Recorded data section start
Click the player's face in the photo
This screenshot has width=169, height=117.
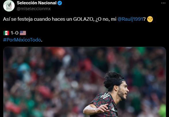123,90
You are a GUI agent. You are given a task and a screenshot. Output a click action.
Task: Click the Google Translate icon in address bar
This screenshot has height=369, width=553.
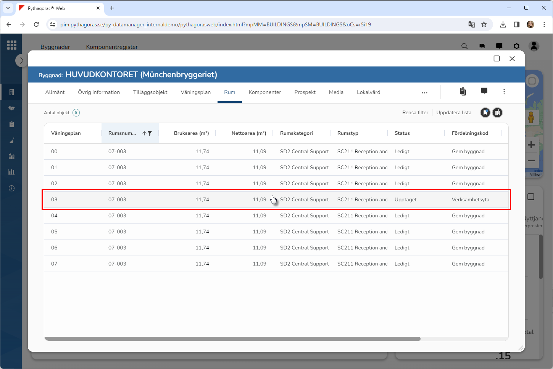tap(472, 24)
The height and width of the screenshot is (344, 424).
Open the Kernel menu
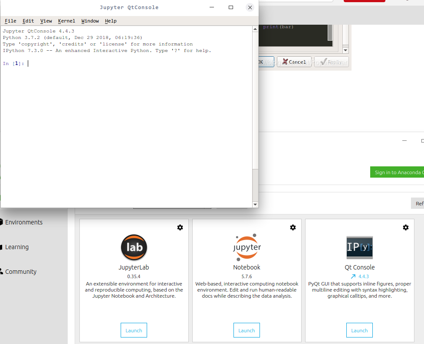pyautogui.click(x=66, y=20)
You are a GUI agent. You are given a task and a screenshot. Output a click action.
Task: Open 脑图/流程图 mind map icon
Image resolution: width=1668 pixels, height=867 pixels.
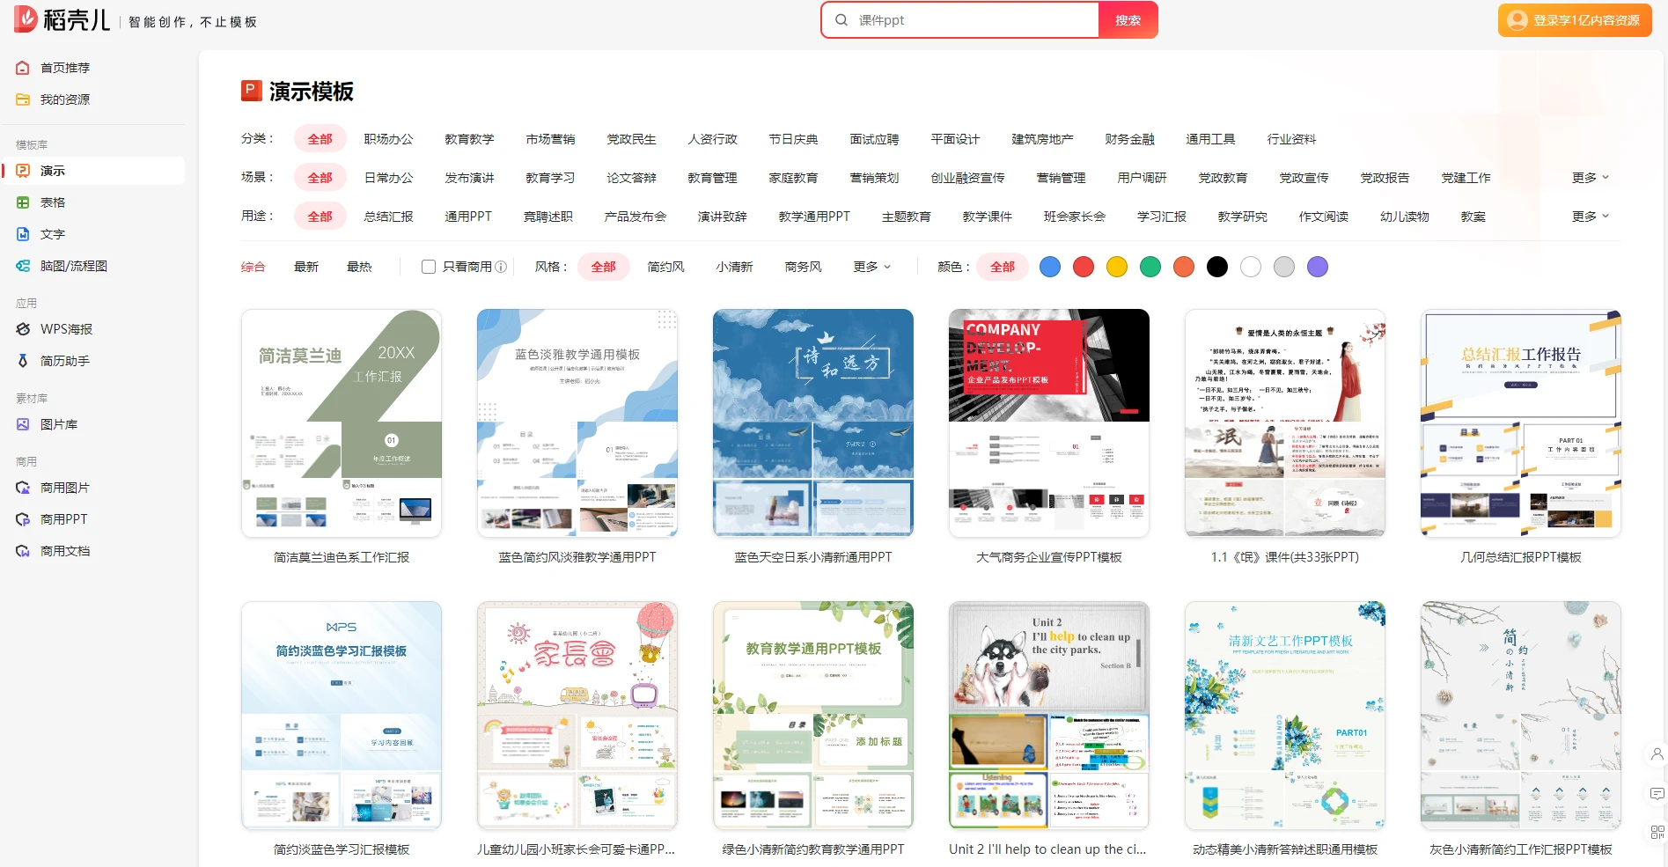(23, 266)
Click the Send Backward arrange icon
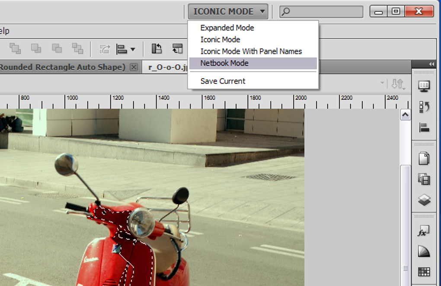The image size is (441, 286). click(x=57, y=48)
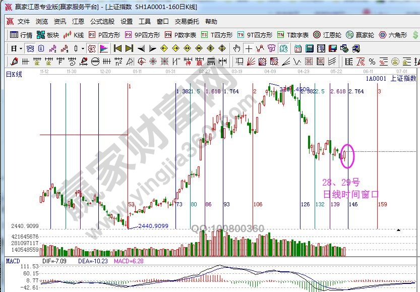Select the crosshair cursor tool
The height and width of the screenshot is (292, 420).
pos(249,48)
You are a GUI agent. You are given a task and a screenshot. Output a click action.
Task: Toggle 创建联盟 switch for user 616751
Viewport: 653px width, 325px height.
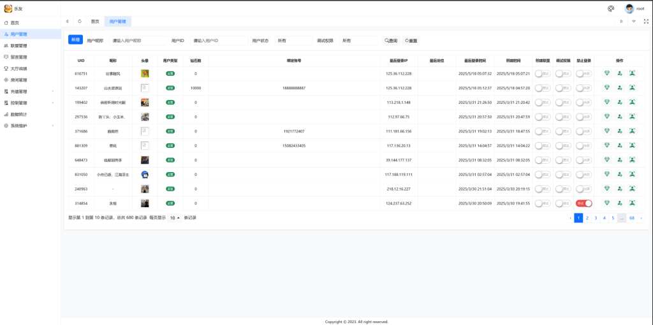[x=543, y=73]
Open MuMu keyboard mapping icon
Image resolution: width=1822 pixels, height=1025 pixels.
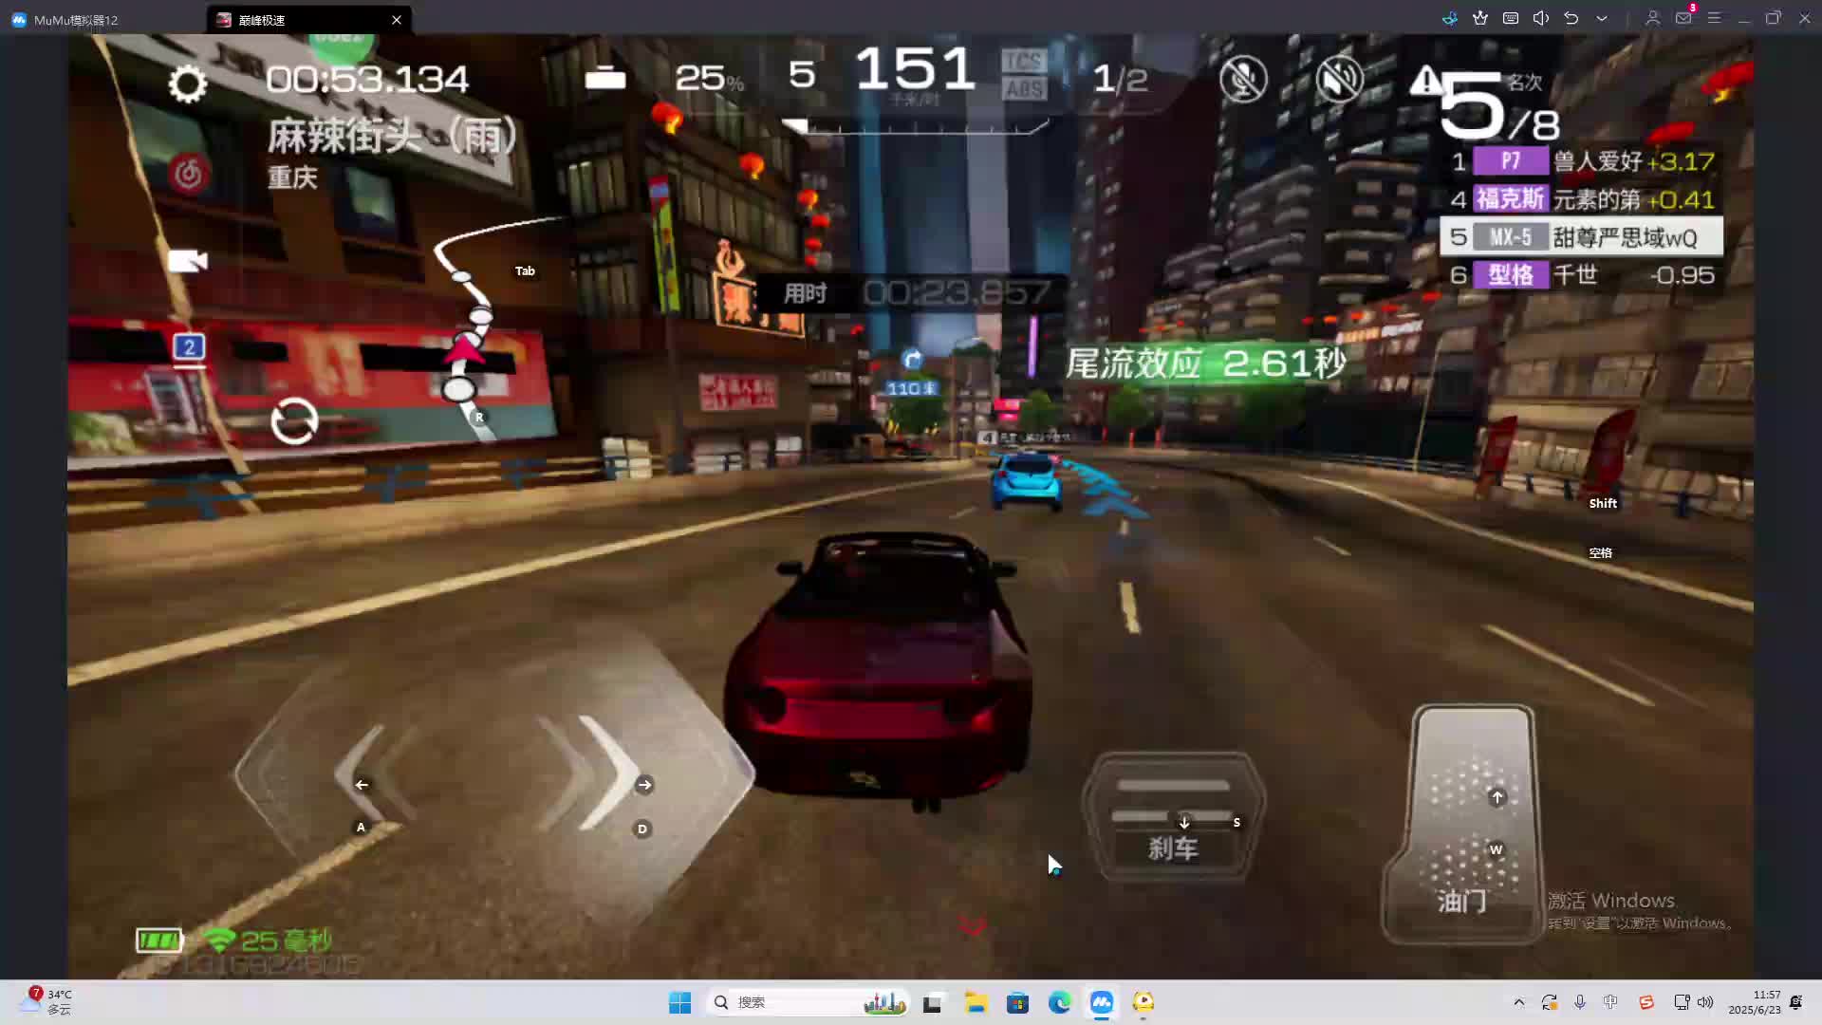[1511, 18]
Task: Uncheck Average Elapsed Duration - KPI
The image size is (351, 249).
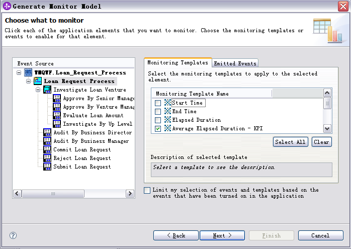Action: pos(158,129)
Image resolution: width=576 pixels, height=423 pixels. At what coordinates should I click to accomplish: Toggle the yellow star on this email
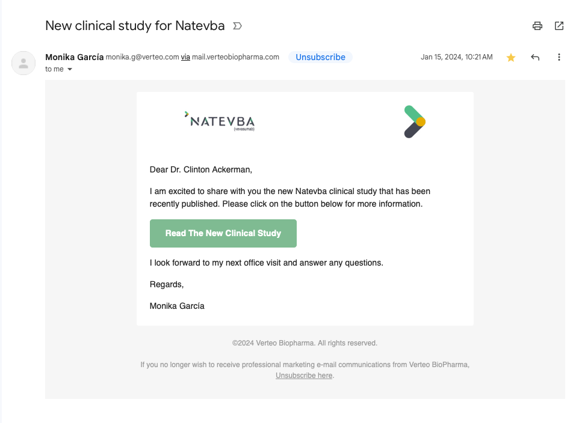511,58
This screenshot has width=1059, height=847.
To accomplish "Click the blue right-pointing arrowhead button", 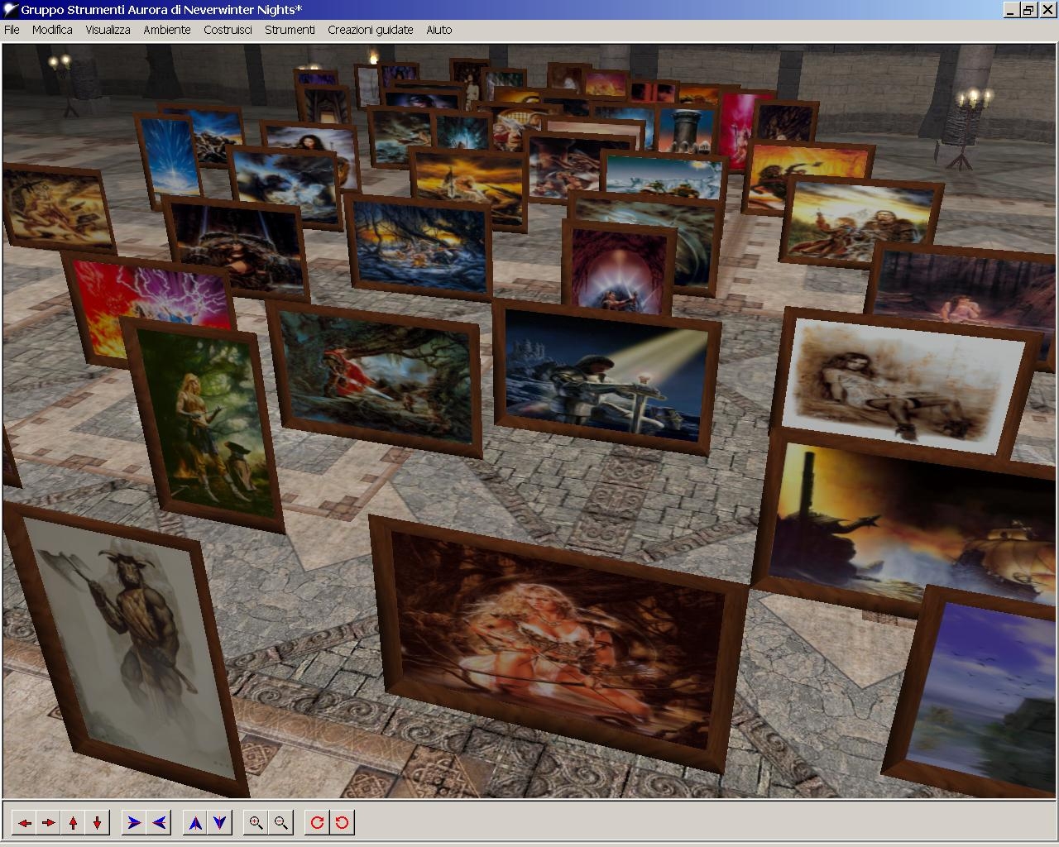I will (134, 822).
Recorded data section end
**Exercise requirements:** Quote, please, every line of the material above from its start through the line that has "Task: Click the", reproducing the words exactly and dropping any images.

**Result of the exercise:**
Click the player's face in the photo
This screenshot has width=169, height=117.
123,90
You are a GUI agent. You are given a task and a screenshot. Output a click action.
Task: Click the Google Translate icon in address bar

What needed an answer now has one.